Among those asking to review the case was Kim Kardashian, who penned an essay calling for the brothers’ release, pointing to the allegations of abuse and the brothers’ behavior in prison. The brothers have earned college degrees, served as mentors and provided hospice care to elderly people in prison.
“I have spent time with Lyle and Erik; they are not monsters. They are kind, intelligent, and honest men,” Kardashian wrote.
The new evidence includes a letter Erik Menendez wrote in 1988 to his uncle Andy Cano, describing the sexual abuse he had endured from his father. The brothers asked their lawyers about it after it was mentioned in a 2015 Barbara Walters television special. The lawyers had not known of the letter and realized it had not been introduced at their trials, making it in effect new evidence that they say corroborates allegations that Erik was sexually abused by his father.
More new evidence emerged when Roy Rosselló, a former member of the Latin pop group Menudo, recently came forward to allege he had been drugged and raped by José Menendez, the boys’ father, when he was a teen in the 1980s.
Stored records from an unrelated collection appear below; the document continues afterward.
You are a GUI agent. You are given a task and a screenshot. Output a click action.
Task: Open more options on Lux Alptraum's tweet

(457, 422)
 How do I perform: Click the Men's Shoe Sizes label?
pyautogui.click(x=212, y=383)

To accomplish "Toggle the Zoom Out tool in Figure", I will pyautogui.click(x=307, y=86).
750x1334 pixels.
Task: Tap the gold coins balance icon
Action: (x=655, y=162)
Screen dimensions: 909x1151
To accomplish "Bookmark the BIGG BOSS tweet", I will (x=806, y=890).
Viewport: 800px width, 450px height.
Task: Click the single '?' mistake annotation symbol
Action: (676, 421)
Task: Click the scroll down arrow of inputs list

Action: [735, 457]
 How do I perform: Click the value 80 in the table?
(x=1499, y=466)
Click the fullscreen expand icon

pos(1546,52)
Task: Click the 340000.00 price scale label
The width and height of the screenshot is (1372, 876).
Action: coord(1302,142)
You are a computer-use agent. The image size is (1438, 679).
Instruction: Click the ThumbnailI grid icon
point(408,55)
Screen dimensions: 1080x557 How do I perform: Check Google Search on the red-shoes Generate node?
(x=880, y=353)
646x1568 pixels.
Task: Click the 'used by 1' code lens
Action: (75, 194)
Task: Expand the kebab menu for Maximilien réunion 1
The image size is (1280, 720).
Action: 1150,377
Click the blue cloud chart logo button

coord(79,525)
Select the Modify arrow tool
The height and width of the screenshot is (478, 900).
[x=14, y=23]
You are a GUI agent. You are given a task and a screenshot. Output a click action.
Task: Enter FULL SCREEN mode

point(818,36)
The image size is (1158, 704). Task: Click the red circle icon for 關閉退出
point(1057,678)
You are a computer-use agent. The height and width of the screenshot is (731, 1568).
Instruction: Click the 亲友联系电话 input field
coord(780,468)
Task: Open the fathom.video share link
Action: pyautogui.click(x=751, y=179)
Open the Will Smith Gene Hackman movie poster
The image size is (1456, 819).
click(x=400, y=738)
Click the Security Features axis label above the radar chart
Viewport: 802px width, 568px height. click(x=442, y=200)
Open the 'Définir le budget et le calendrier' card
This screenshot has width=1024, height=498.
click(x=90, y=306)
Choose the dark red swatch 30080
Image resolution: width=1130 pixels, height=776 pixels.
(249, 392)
Menudo were signed under RCA Records, where José Menendez was chief operating officer.
Rosselló spoke about the alleged abuse in the Peacock docuseries Menendez + Menudo: Boys Betrayed, and provided a signed declaration to the brothers’ lawyers.
Had these two pieces of evidence been available during the brothers’ trial, prosecutors would not have been able to argue that there was no corroboration of sexual abuse, or that José Menendez was not the “kind of man that would” abuse children, the petition argues.
While clemency might be another pathway to freedom for the brothers, last week Gavin Newsom, California’s governor, said he would not decide until Hochman, who unseated Gascón in the 5 November election, reviews the case.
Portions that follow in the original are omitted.